For his early research on transduction, Lederberg is considered one of the primary founders of the field of genetic engineering. Throughout his career, he turned his intellect to an array of interests, from public health and artificial intelligence to space life sciences. He was also interested in epidemiology, particularly new and emerging diseases. At Stanford University, Lederberg assembled an undergraduate curriculum in biology and continued to conduct leading research in genetics. He made important breakthroughs in the use of computers in laboratory research, as well as automated equipment for space research. In addition, as an advisor to the US government on issues of science, Lederberg offered counsel to a number of administrations and policies regarding national security and biological warfare. He reported in 2005 that his research interests had turned to determining the fastest rate at which a bacterial cell can multiply.

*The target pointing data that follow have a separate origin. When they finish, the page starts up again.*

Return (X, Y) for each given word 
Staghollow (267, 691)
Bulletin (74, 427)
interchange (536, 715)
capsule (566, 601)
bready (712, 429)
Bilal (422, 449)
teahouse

Lederberg’s work on conjugation remains relevant because of the information carried on bacterial plasmids. The main chromosome of the bacterial cell holds information needed for daily life; plasmids carry additional information, such as the ability to utilize unusual substances for food or the ability to resist antibiotics—the latter of which is a growing problem, as bacteria can rapidly become resistant to antibiotic drugs that take scientists years to develop. When one cell develops a resistance to a new antibiotic, that trait can then spread through the bacteria population by conjugation.

Lederberg received his greatest honor in 1958, when, in recognition of his work on bacterial genetics, he shared the Nobel Prize in Physiology or Medicine with Edward Tatum and George Wells Beadle.

Bibliography

IOM (Institute of Medicine). Microbial Evolution and Co-Adaptation: A Tribute to the Life and Scientific Legacies of Joshua Lederberg. Washington, DC: National Academies, 2009. Print. Summarizes the views represented and the papers presented at a special public workshop of the Forum on Microbial Threats in honor of Lederberg. Covers Lederberg’s career as well as issues relating to antibiotic resistance, infectious diseases, and pathogenic evolution.

Lederberg, Joshua, ed. Biological Weapons: Limiting the Threat. Cambridge, MA: Belfer Center, 1999. Print. Compiles chapters from a variety of specialists on topics of biological warfare. Includes an introduction by Lederberg.

Smolinski, Mark S., Margaret A. Hamburg, and Joshua Lederberg, eds. Microbial Threats to Health: Emergence, Detection, and Response. Washington, DC: National Academies, 2003. Print. Evaluates the threat of microbial pathogens to national security and the state of current knowledge and policy. Includes an extensive section devoted to preventative and defensive recommendations.